18 October 2008 | Bunuel1976
NOTHING BUT THE NIGHT (Peter Sasdy, 1972) **1/2
It's always a thrill to catch up with something that I missed out on when it was shown on local TV in the early 1980s; the fact that this immediately takes me back to my childhood days when home video was still science-fiction in my neck of the woods and I was (almost completely) at the mercy of TV programmers for my practical film education is kind of sweetly ironic given the picture's own 'reincarnation' theme! Even if it's available on DVD in Japan (of all places), I came across it via a full-frame TV screening with forced French subtitles.
It was the sole film made by Christopher Lee's own company, Charlemagne Productions: in an interview done at the time of the film's release (which I just dug up in a magazine of my father's), he takes pains to stress how he abhors screen violence and how, despite the presence of himself and frequent partner Peter Cushing, his new film is "not one of those macabre movies...but an action-adventure thriller with tension, suspense, a lot of exciting outdoor action, and some moments of high terror...a very good evening's escapist entertainment" (needless to say, the film's lurid re-issue titles – THE DEVIL'S UNDEAD and THE RESURRECTION SYNDICATE – made no such qualms!). Incidentally, it is also stated that Lee intended to adapt two other works by John Blackburn (writer of the film's source novel) for the screen – but these, of course, never came to pass. Still, given its eventual climactic similarities to the later and superior THE WICKER MAN (1973), this film is as much a horror piece as that one would prove to be. The initial disjointed outburst of inexplicable murders almost makes one expect a conspiracy like the one that would later figure in THE BOYS FROM BRAZIL (1978); that the eventual revelation, then, is closer to THE DAMNED (1963)-meets-THE BROTHERHOOD OF Satan (1971) makes it worth waiting for nonetheless, with a powerful climactic sequence that is clearly the film's highlight and makes one bemoan the fact that it comes too late to really make this show a winner (and which perhaps explains its relative invisibility nowadays).

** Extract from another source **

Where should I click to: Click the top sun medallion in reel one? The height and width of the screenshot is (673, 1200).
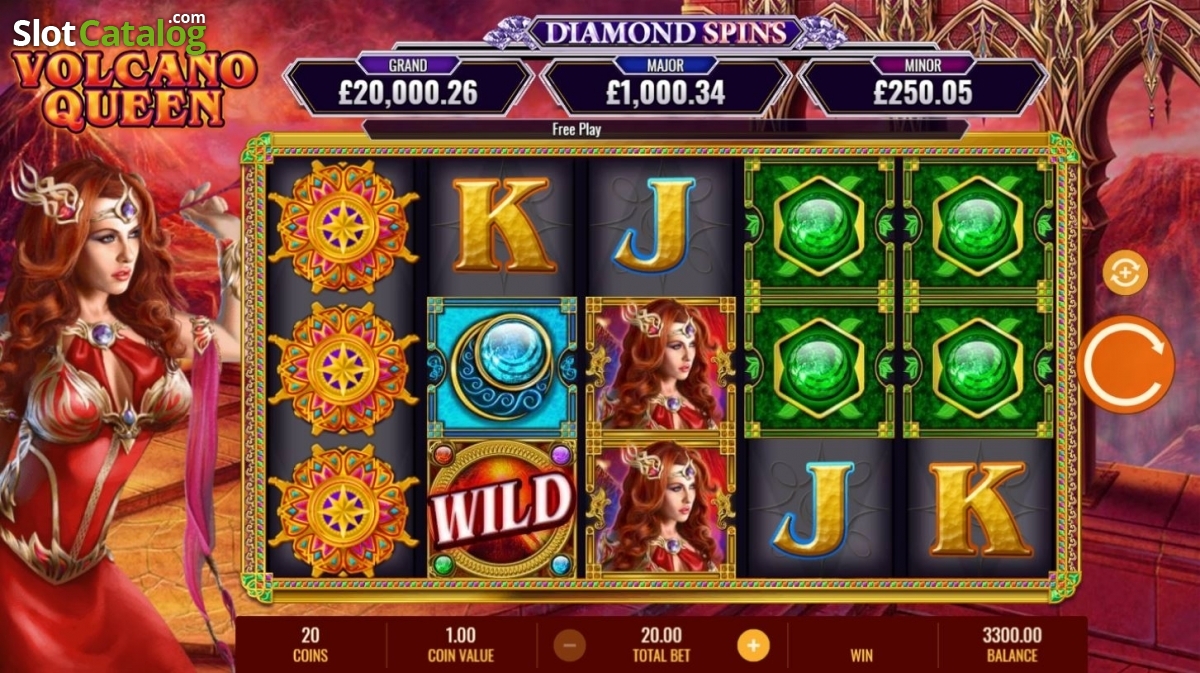(343, 225)
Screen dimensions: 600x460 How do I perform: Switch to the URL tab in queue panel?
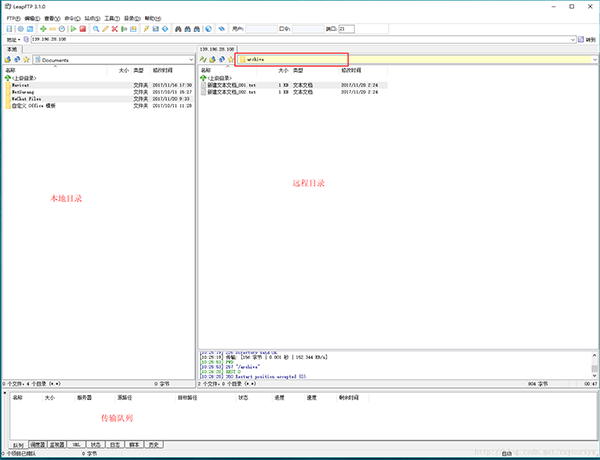76,444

Actually, Cushing and Lee (playing all-too-typical parts, albeit with their customary professionalism) are not the main characters – which are instead unremarkably filled by Keith Barron and Georgia Brown as overzealous doctor and journalist respectively looking into the mysterious mumblings of a 'special' girl that hails from the remote, exclusive Scottish island/school of Bala. Diana Dors, as the girl's tarty, jailbird of a mother, spends most of her time screaming, pushing people around or crawling on her belly to escape the clutches of the pursuing police force (who have been set on her by the seemingly all-powerful school institution) and who have tracked her down to Bala. Fulton Mackay as a bumbling but high-profile Police Official and Kathleen Byron as an enigmatic scientist engaged at the school also have noteworthy roles; for the record, this turned out to be the last film of John Robinson (the star of the original TV series of "Quatermass II" , here appearing as an aristocratic protector of the school) as well as Michael Gambon's first, playing a young Police Inspector.